BREAKING NEWS

Experimental Ebola vaccine protects monkeys for 10 months

NEW YORK - An experimental Ebola vaccine similar to one being developed by GlaxoSmithKline is effective for at least five weeks in lab monkeys but requires boosting with an additional vaccine to extend its protection to 10 months, according to a study published on Sunday.
The findings offer an early hint of which, if any, of the Ebola vaccines in development will prove effective, and in what form. Johnson & Johnson and NewLink Genetics are also among the firms accelerating their efforts to provide Ebola vaccines and treatments as the worst known outbreak of the virus ravages West Africa, killing more than 2,000 people.
The results of the new study suggest, for instance, that a GSK vaccine now being tested on healthy volunteers will protect against Ebola infection in the short term, but may have to be augmented for long-term protection.
The study, published in Nature Medicine, is the first to report that a vaccine regimen produced "durable immunity" against Ebola, protecting four out of four monkeys for 10 months.
The vaccine uses a chimp adenovirus, closely related to a human version that causes upper respiratory tract infections, into which scientists spliced an Ebola gene.
The adenovirus infects cells in a vaccinated animal, causing them to take up the gene and produce Ebola proteins. That primes the immune system to attack the proteins of Ebola viruses when an infection occurs.
__________________________________________________
Problem set >>
[a] From the Ebola vaccine article, reproduce word for word the text between "The study, published" and "for 10 months.", inclusive.
[b] Please condense the paragraph of the Ebola vaccine article that begins "The findings offer an early hint" into a shorter version, keeping its main facts.

Collected data entries:
__________________________________________________
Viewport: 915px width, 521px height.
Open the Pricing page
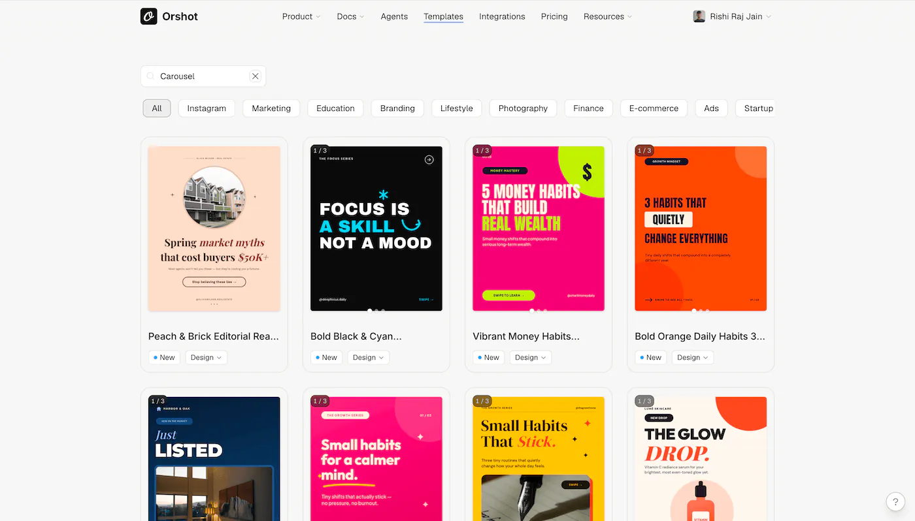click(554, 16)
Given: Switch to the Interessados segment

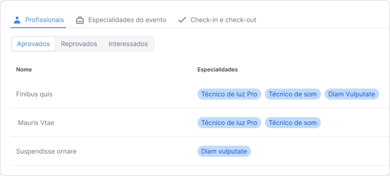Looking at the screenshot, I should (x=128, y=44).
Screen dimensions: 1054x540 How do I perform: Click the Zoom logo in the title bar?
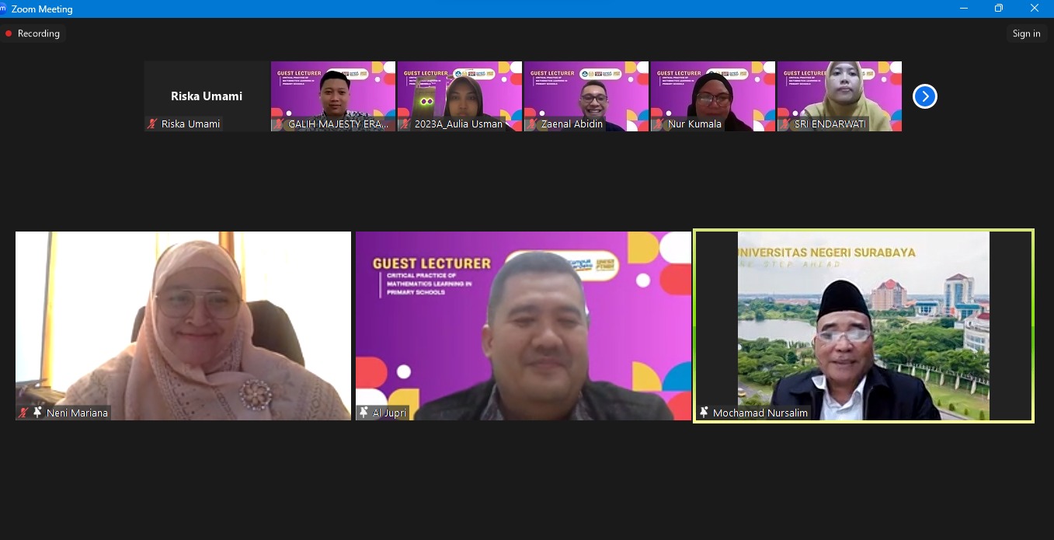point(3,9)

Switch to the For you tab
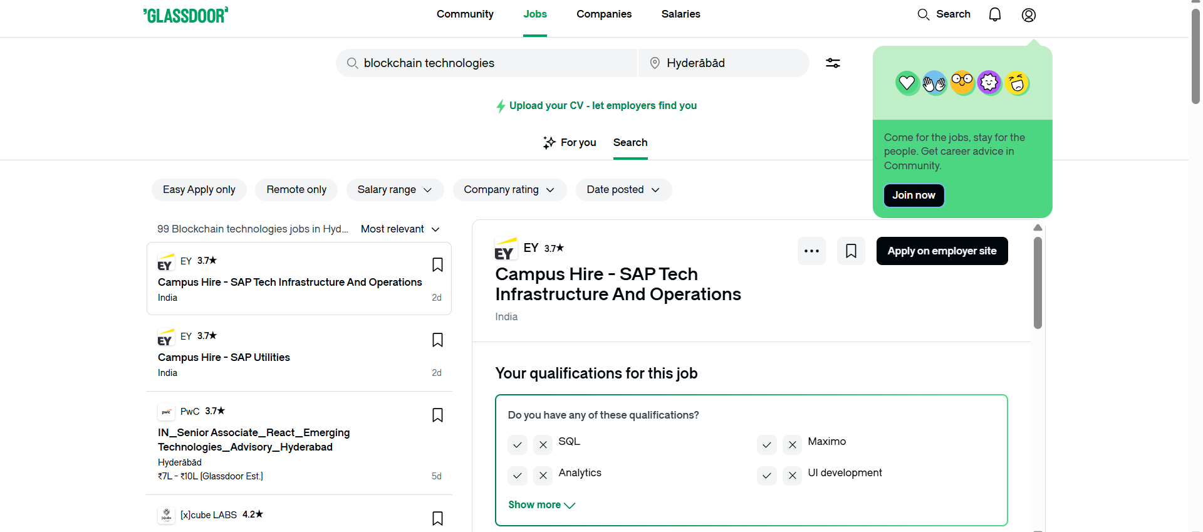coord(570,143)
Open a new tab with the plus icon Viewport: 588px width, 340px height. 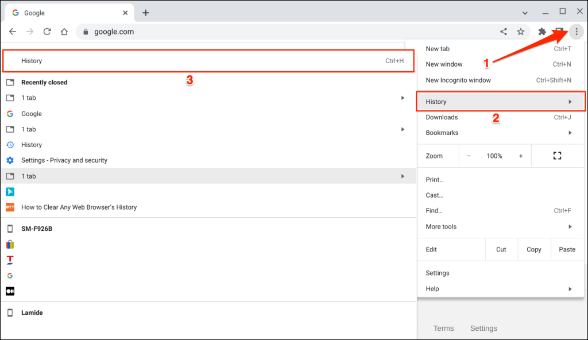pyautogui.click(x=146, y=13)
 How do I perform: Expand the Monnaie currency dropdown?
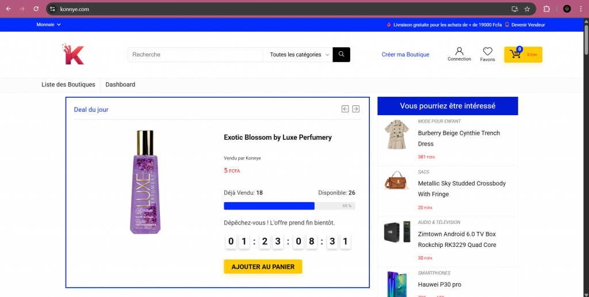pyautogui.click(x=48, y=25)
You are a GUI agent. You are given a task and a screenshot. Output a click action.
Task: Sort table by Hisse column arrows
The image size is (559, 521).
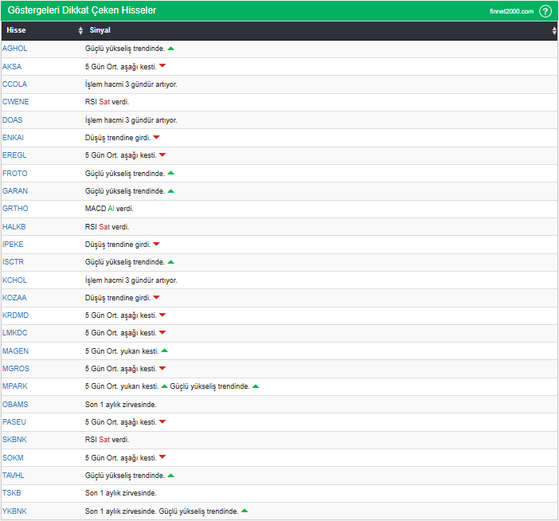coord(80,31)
__________________________________________________
Answers for each item >>
[a]
The study, published in Nature Medicine, is the first to report that a vaccine regimen produced "durable immunity" against Ebola, protecting four out of four monkeys for 10 months.

[b] The findings give an early sign of which Ebola vaccines in development, if any, will work, and in what form. Johnson & Johnson and NewLink Genetics are among the firms speeding up work on Ebola vaccines and treatments as the worst known outbreak ravages West Africa, killing more than 2,000 people.